Retrieve the matched rows only, that is, A intersect B.

Enter image description here

SELECT *
FROM dbo.Students S
INNER JOIN dbo.Advisors A
    ON S.Advisor_ID = A.Advisor_ID

Left Outer Join

Select all records from the first table, and any records in the second table that match the joined keys.

Enter image description here

SELECT *
FROM dbo.Students S
LEFT JOIN dbo.Advisors A
    ON S.Advisor_ID = A.Advisor_ID

Full Outer Join

Select all records from the second table, and any records in the first table that match the joined keys.

Enter image description here

SELECT *
FROM dbo.Students S
FULL JOIN dbo.Advisors A
    ON S.Advisor_ID = A.Advisor_ID

References

@Grijesh Chauhan 2014-01-27 12:23:03

What is the name of tool? I find it is interesting as it shows number of rows and venn-diagrams

@Tushar Gupta - curioustushar 2014-01-27 12:25:31

@GrijeshChauhan Datamartist :)

@Grijesh Chauhan 2014-01-27 12:27:42

@Trushar :( it is not for Linux system..

@Tushar Gupta - curioustushar 2014-01-27 12:30:38

@GrijeshChauhan Yeah But you can Try to run it using wine .

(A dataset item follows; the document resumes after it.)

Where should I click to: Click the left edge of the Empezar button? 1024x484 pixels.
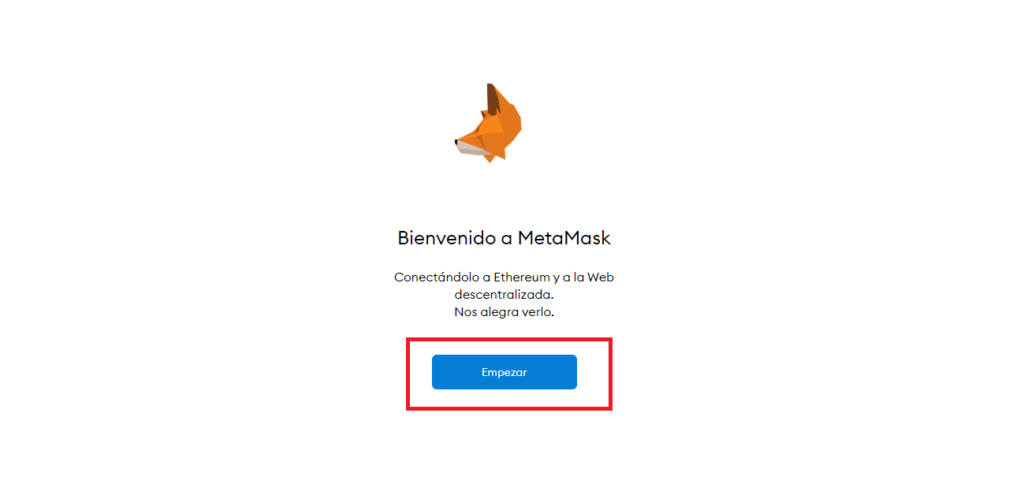[x=434, y=372]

@Grijesh Chauhan 2014-01-27 12:32:59

Ohh! yes I ..I used SQLyog using wine.. there is also PlayOnLinux

@philipxy 2018-07-24 01:09:33

Your text is unclear & wrong. The "matched rows only" are rows from the cross join of A & B & what is retrieved (A inner join B) is not A intersect B but (A left join B) intersect (A right join B). The "selected" rows are not from A & B, they are from A cross join B & from null-extended values of rows from A & B.

@vidyadhar 2013-01-12 11:07:41

In simple words:

An inner join retrieve the matched rows only.

Whereas an outer join retrieve the matched rows from one table and all rows in other table ....the result depends on which one you are using:

  • Left: Matched rows in the right table and all rows in the left table

  • Right: Matched rows in the left table and all rows in the right table or

  • Full: All rows in all tables. It doesn't matter if there is a match or not

@philipxy 2015-11-29 01:17:46

@nomen Not that this answer addresses it, but INNER JOIN is an intersection and FULL OUTER JOIN is the corresponding UNION if the left & right sets/circles contain the rows of (respectively) LEFT & RIGHT join. PS This answer is unclear about rows in input vs output. It confuses "in the left/right table" with "has a left/right part in the left/right" and it uses "matched row" vs "all" to mean row extended by row from other table vs by nulls.

@naga 2010-09-02 09:49:28

INNER JOIN requires there is at least a match in comparing the two tables. For example, table A and table B which implies A ٨ B (A intersection B).

LEFT OUTER JOIN and LEFT JOIN are the same. It gives all the records matching in both tables and all possibilities of the left table.

Similarly, RIGHT OUTER JOIN and RIGHT JOIN are the same. It gives all the records matching in both tables and all possibilities of the right table.

FULL JOIN is the combination of LEFT OUTER JOIN and RIGHT OUTER JOIN without duplication.